Sadie has left a note taped to my door in purple pen: Brought you dumplings. Left them in the fridge. Please eat at least three. Text me. – S
I text her a heart and a photo of the glass rose on my kitchen counter. Then I set it down beside my mic, where it catches the light from my laptop screen and refracts it in shard-like beams across the wall.
The table looks the same as every other recording night—quilt over the wood, mic on its scuffed stand, headphones coiled like a sleeping snake, laptop open to my audio software. A new project file blinks on the screen: GR_FinalThoughts.wav.
I lower myself into the chair and put the headphones on. They hug my ears, familiar weight pressing me into the moment. My own breath fills the cups, loud and uneven.
“Alright,” I tell the empty room. “Let’s do this.”
I hit record. The red bar crawls forward. Static settles on the line like snow waiting for a story.
“This is Mara Lane,” I say. My voice sounds thin in my ears. “And this was supposed to be the part where I wrap everything up in a way that makes you feel like the past has a beginning, middle, and end…”
My throat tightens on the word “end.” I swallow, try again.
“I could tell you about the charges,” I say. “How manslaughter doesn’t sound big enough when you’ve seen the file photos. How eight counts of assault doesn’t sound high enough when you’ve counted the anonymous DMs in your inbox. I could tell you about the investigation into the police department and the school board, and how watching certain last names leave certain plaques feels better than I expected.”
My voice shakes on the last sentence. I hear it in my own headphones, the wobble magnified.
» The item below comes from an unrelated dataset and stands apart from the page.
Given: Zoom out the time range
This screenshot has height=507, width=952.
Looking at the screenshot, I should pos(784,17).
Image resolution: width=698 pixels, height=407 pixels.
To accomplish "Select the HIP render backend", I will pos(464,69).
“I could tell you…” I start, and then the words evaporate. What rushes into their place is an image: Juliet laughing on the yearbook tape, asking someone to rewind her favorite song. Juliet’s body on a steel table in grainy black-and-white. Juliet’s name being chopped into headlines next to mine and Elliot’s, turned into SEO.
Tears hit my upper lip before I register that my eyes have flooded. I sniff; the sound booms in my ears.
“I can’t—” I say.
The rest dissolves. A sob tears out of me, raw and loud, peaking into the red on the software. I clap a hand over my mouth, but the mic catches the shaky drag of breath through my fingers. The glass rose blurs on the table, its fractured petal smearing into a streak of light.
I slam the space bar.
Silence snaps into place. The red bar freezes at forty-three seconds.
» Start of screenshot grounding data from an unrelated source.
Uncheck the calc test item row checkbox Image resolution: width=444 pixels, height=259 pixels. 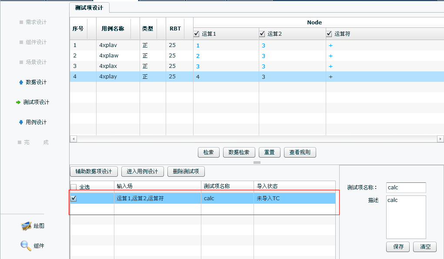pyautogui.click(x=73, y=198)
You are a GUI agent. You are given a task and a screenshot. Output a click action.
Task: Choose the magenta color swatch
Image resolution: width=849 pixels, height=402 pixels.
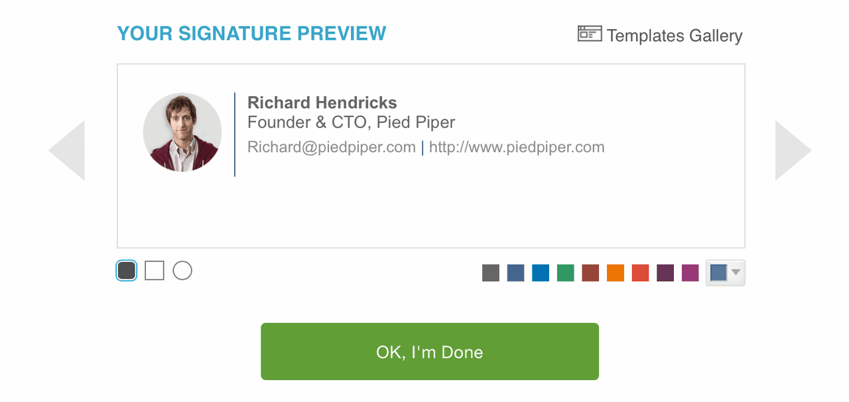(690, 273)
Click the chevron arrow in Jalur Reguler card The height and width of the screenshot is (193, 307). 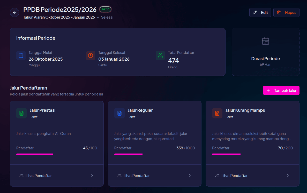pyautogui.click(x=190, y=176)
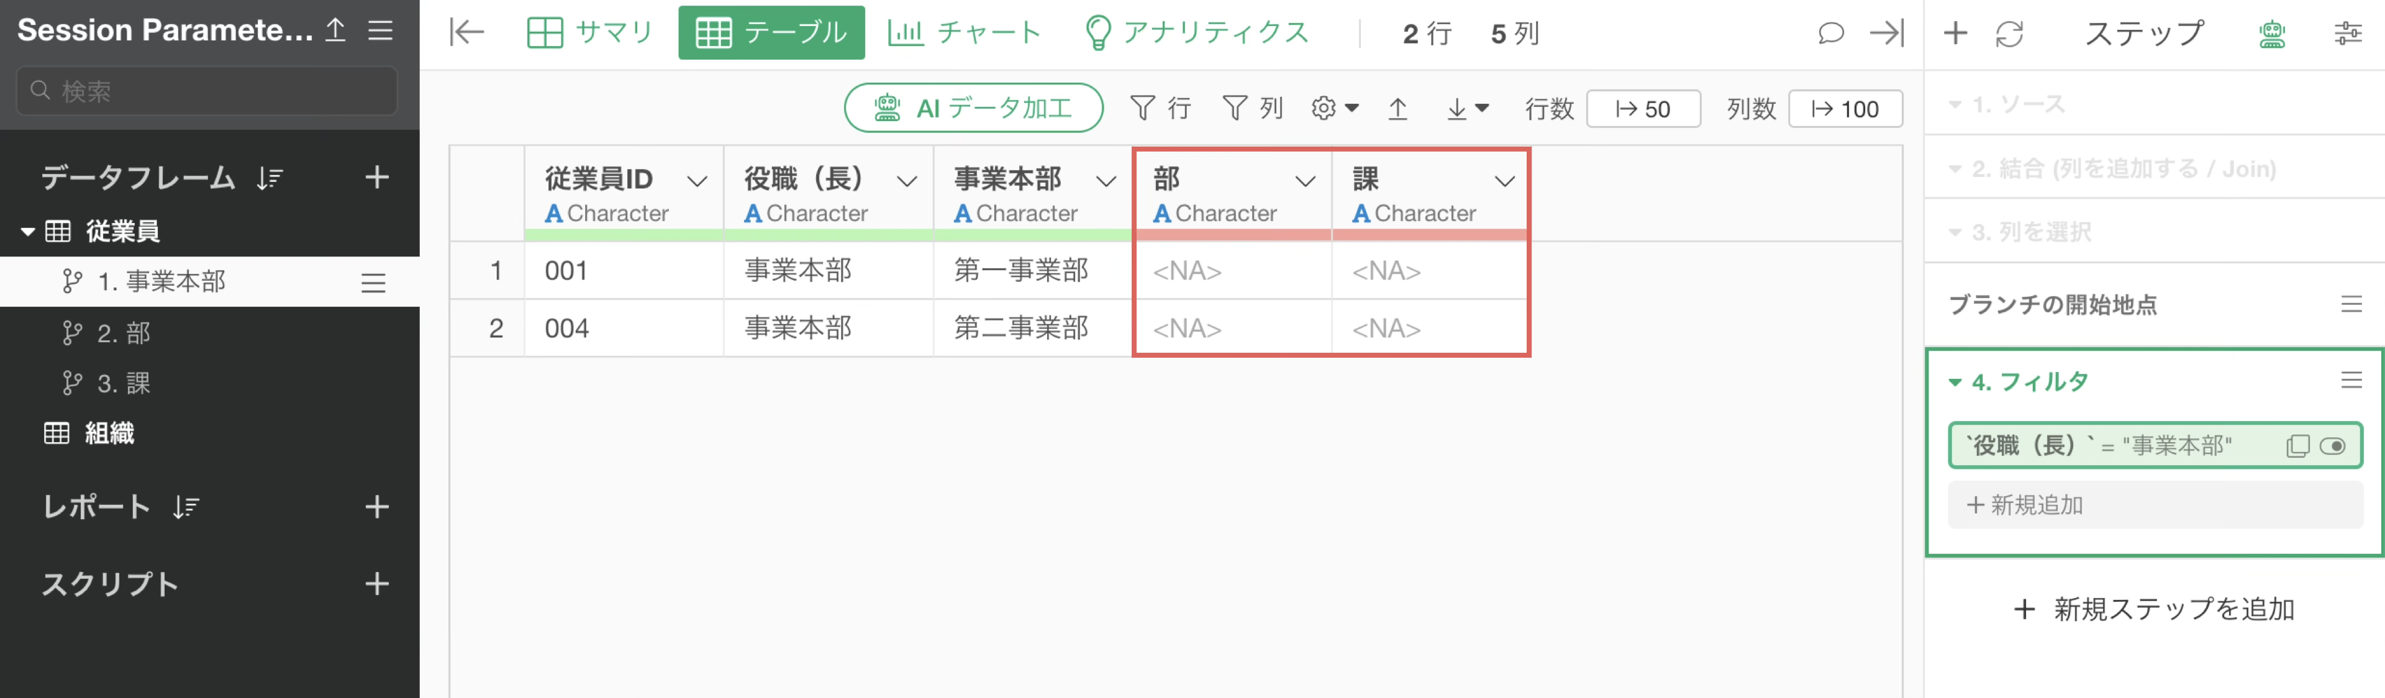Switch to the サマリ tab

pyautogui.click(x=590, y=33)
I sit there, headphones still on, listening to the nothing I just created. My chest heaves. My cheeks burn. The tiny clip blinks at me from the screen, labeled with the default name: Take 1.
For once, I don’t reach for the mouse. I don’t replay my own breakdown. I don’t mark it as raw tape to be cut around later. I just breathe, loud and unsteady, and stare at the still waveform.
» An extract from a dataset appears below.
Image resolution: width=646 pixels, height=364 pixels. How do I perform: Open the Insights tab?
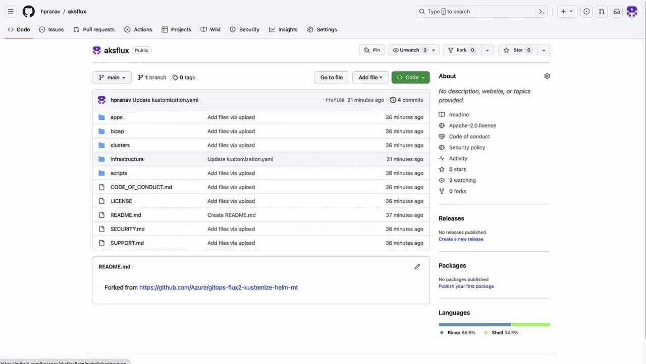[283, 29]
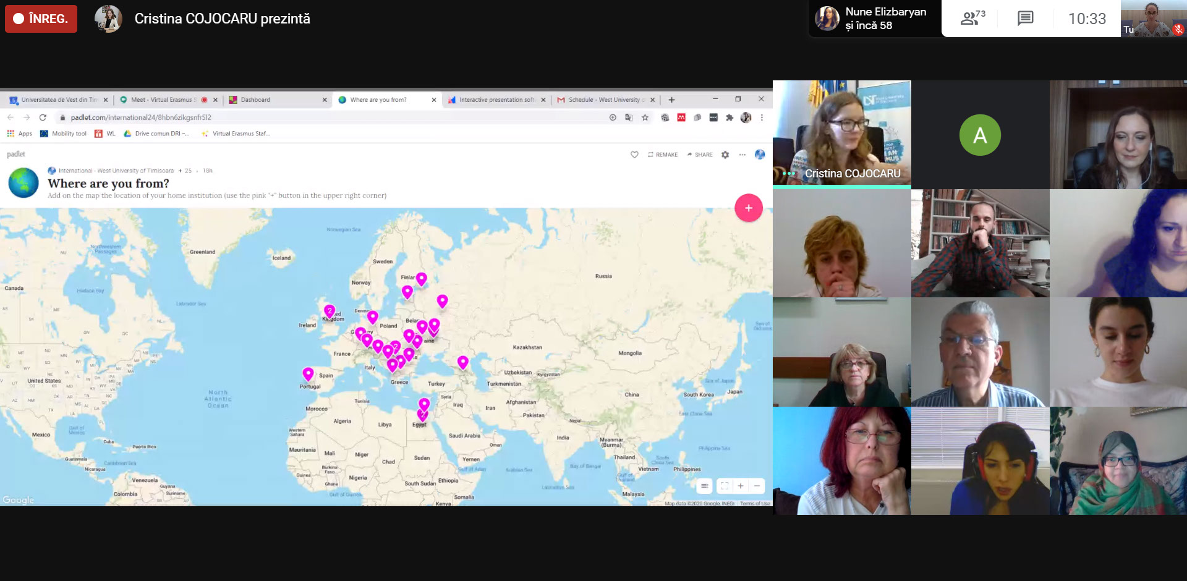Click Cristina COJOCARU's video tile
This screenshot has height=581, width=1187.
[x=841, y=134]
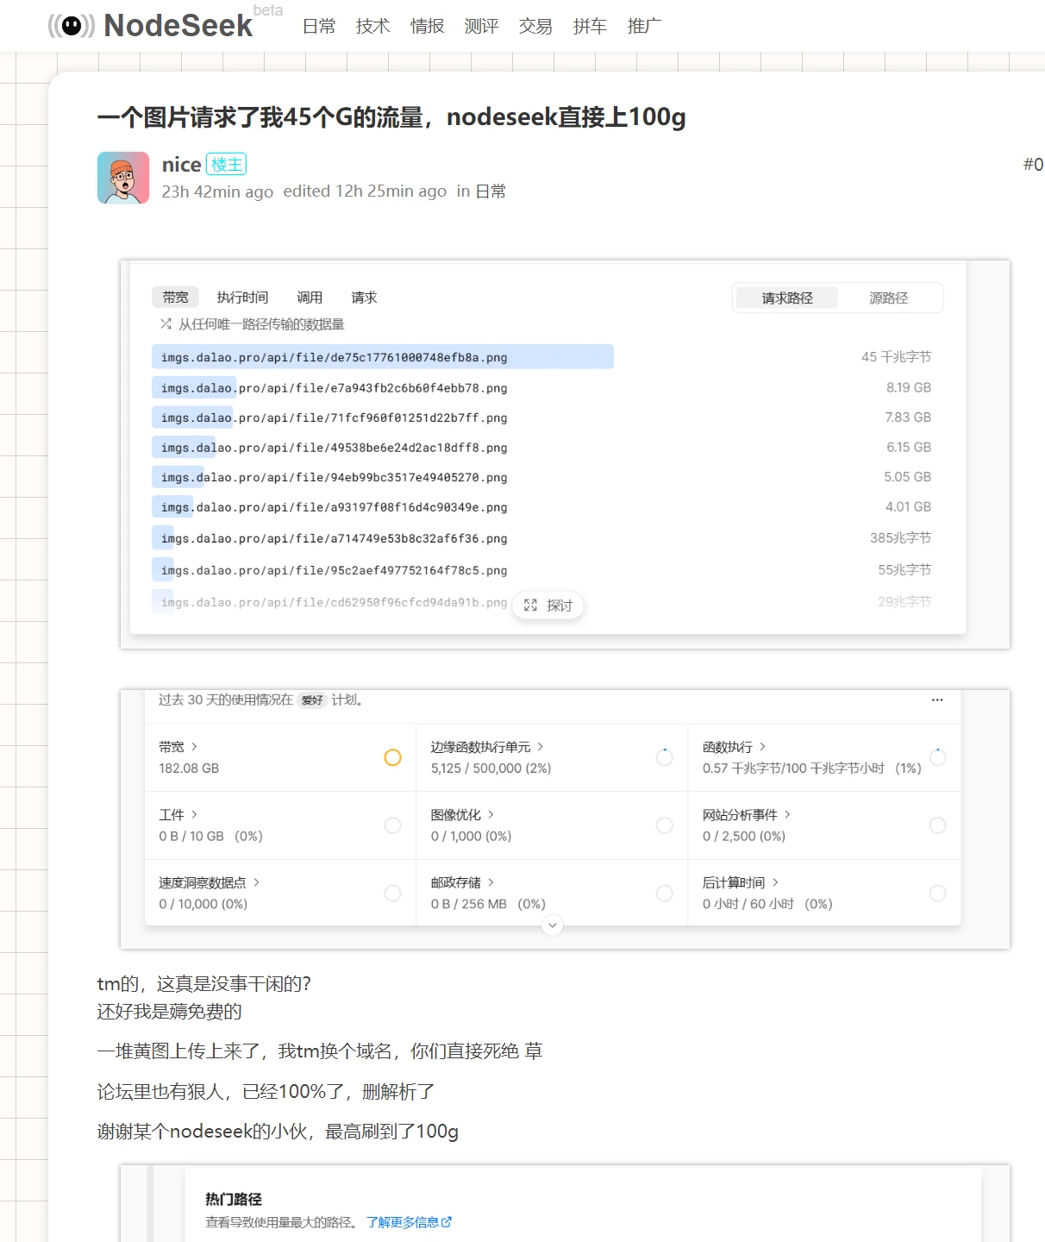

My phone buzzes on the table. A text from Sadie: How’s the finale going? Do you need me to pull any receipts for the institutional stuff? People are already spinning it.
I rest my fingers on the keyboard, then pull them back.
I look at the glass rose, at the mic, at the tiny frozen sliver of my voice on the screen. I think of Katie’s words, of Juliet’s threat to tell everything, of Theo’s quiet recordings into my old phone.
“I don’t know how to end this,” I whisper to the empty room.
The software doesn’t care. It blinks its steady cursor at the edge of Take 1, waiting for me to decide whether the world gets this version of the story or a more polished one or none at all.
I close the laptop without saving, leaving the waveform suspended in the dark like a question I’m not ready to answer, and wonder what I’m going to say—to my listeners, to a judge, to my son—when the world keeps asking me to explain a story I’m still learning how to survive.